The museum is situated in the house where Auguste Escoffier was born in 1846, with each room preserving many of the appliances, utensils, books, recipes, menus, photographs, and other memorabilia from his distinguished career. The “Father of Modern Cuisine” enjoyed creating dishes in honor of his special guests, which is how his famous “Pêche Melba” came into being. He created it for the Australian opera singer, Nellie Melba, who sang at the Covent Gardens Opera House while she lived at the sumptuous Savoy Hotel in London where Escoffier was the Chef de Cuisine. Among many other dishes, he also created “Fraises à la Sarah Bernhardt”, and a dish that we often see on menus in France, “Tournedos Rossini”, after the famous Italian composer. Escoffier was also the innovator of the “Prix Fixe Menu” during his tenure at Le Savoy. His innovations also extended to improving the atmosphere of his kitchen team and minimizing confusion and misunderstanding by dividing up the tasks in the kitchen. The team was organized by their responsibilities of sauce chef, fish chef, vegetables chef, roast chef, larder chef, pastry chef, confectioners, etc.
He is probably best known for what is often referred to as the Bible of French Cuisine, “Le Guide Culinaire”, published in 1903, with approximately 5000 recipes and garnishes.
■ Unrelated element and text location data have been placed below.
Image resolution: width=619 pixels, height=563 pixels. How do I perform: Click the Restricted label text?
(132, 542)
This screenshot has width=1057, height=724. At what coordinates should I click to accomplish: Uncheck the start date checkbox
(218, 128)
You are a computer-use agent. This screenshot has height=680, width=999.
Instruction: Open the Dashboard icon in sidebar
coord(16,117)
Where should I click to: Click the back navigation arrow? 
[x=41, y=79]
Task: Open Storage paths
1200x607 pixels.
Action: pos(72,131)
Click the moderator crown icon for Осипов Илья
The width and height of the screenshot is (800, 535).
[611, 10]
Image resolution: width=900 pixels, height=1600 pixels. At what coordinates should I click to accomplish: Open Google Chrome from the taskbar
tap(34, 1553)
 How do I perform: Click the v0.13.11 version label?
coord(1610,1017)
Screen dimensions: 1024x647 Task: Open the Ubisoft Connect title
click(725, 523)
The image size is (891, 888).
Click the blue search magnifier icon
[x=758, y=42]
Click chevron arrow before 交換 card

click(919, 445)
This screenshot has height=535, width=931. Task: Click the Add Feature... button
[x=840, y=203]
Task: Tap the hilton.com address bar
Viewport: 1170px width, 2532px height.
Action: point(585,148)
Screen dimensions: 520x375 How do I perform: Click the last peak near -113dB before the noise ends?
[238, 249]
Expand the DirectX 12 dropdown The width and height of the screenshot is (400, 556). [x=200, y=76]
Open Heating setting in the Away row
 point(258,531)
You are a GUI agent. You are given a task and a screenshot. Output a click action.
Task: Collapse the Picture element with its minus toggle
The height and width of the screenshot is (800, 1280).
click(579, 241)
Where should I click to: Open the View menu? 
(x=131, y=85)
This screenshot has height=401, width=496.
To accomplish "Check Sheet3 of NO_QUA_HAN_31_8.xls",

An abbreviated version, “A guide to Modern Cookery”, was published in English in 1907. In August Villeneuve-Loubet Village hosts a celebration of Escoffier called Les Fêtes Gourmandes, with many of the village restaurants providing menus with dishes prepared from his famous tome, often listing the page number from “Le Guide Culinaire” where the recipe can be found.